Items from a data source

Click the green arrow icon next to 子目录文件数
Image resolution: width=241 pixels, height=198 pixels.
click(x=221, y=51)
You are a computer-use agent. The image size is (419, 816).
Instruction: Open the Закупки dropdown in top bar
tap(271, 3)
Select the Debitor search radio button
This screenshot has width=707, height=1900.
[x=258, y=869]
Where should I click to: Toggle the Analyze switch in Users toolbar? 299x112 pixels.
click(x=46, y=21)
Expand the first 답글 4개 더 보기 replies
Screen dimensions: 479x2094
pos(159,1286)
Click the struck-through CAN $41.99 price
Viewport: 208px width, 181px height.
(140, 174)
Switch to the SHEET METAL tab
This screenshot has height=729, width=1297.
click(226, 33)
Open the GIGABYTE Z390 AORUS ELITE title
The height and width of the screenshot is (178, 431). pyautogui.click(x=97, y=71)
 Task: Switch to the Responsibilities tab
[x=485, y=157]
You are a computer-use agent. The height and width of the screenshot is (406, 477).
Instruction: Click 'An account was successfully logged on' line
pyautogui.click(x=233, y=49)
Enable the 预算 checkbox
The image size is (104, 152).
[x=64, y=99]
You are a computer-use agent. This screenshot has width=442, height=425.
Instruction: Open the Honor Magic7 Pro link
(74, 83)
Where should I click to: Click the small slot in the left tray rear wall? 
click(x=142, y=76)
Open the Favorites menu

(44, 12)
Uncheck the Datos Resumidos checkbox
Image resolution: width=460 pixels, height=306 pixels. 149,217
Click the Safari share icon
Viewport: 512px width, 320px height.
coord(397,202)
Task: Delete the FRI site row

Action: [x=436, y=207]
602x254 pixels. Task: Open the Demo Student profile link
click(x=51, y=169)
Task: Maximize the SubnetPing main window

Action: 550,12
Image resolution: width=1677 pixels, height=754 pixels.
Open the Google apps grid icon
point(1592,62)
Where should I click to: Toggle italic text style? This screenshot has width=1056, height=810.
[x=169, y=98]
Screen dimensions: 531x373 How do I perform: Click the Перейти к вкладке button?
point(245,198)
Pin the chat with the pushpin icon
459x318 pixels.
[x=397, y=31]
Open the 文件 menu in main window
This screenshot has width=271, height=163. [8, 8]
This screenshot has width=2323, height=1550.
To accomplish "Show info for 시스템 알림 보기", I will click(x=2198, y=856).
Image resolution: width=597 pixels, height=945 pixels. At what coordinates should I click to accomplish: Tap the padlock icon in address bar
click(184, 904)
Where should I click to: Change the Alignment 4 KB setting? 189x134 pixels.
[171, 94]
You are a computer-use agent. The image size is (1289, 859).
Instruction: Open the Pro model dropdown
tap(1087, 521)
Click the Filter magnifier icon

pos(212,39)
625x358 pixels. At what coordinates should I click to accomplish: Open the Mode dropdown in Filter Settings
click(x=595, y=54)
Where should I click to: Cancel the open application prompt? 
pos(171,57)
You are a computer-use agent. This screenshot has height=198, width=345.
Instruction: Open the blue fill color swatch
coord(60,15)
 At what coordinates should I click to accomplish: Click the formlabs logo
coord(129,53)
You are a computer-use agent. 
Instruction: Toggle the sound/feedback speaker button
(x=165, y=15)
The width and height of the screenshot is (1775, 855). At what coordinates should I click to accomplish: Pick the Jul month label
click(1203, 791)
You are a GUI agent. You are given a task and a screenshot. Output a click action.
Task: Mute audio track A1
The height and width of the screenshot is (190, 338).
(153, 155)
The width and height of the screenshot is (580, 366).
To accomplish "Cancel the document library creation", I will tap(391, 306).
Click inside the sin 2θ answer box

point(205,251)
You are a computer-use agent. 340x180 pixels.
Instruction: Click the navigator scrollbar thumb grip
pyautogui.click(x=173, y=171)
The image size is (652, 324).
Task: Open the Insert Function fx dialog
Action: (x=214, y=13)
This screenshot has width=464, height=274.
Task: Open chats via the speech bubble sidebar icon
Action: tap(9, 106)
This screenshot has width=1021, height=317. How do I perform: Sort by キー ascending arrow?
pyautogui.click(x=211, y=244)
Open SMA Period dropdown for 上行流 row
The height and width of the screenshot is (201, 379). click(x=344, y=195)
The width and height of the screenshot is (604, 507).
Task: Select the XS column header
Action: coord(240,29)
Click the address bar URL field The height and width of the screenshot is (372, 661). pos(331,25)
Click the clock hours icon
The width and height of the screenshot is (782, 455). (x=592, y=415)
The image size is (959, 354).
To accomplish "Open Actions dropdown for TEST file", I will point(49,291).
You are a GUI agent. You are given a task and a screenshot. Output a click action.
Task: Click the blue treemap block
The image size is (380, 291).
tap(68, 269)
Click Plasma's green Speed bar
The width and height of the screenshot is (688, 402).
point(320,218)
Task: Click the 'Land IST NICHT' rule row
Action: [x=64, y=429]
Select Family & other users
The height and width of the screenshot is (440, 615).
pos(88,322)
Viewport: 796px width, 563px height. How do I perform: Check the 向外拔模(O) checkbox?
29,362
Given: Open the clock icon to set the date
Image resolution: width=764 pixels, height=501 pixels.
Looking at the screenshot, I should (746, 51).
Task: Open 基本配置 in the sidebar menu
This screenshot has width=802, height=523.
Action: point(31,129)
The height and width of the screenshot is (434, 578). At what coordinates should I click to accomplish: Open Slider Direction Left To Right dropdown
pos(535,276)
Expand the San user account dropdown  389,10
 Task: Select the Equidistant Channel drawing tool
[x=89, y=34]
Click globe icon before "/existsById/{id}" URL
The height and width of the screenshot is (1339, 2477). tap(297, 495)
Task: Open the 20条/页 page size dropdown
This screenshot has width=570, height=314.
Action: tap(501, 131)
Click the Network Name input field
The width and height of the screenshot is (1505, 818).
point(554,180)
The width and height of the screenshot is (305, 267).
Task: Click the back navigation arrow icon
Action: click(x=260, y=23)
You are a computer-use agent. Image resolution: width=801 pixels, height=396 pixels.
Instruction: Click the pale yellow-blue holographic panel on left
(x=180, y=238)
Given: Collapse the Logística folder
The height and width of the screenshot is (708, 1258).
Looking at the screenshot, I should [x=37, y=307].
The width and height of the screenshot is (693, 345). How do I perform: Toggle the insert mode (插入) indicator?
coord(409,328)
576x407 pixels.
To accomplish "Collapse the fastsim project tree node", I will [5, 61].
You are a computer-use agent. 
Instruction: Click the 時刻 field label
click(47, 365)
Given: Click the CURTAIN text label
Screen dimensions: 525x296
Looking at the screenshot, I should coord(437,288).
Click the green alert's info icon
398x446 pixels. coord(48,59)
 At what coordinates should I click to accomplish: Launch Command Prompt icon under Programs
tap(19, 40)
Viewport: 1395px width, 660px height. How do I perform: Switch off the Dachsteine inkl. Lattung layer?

## Instructions for the task
Reproduce the lines of the listing verbatim, from the line containing "Task: Maximize the SubnetPing main window" through the line containing "will click(x=2198, y=856).".

## Solution to this problem
Task: Maximize the SubnetPing main window

Action: 550,12
Image resolution: width=1677 pixels, height=754 pixels.
Open the Google apps grid icon
point(1592,62)
Where should I click to: Toggle italic text style? This screenshot has width=1056, height=810.
[x=169, y=98]
Screen dimensions: 531x373 How do I perform: Click the Перейти к вкладке button?
point(245,198)
Pin the chat with the pushpin icon
459x318 pixels.
[x=397, y=31]
Open the 文件 menu in main window
This screenshot has width=271, height=163. [8, 8]
This screenshot has width=2323, height=1550.
To accomplish "Show info for 시스템 알림 보기", I will click(x=2198, y=856).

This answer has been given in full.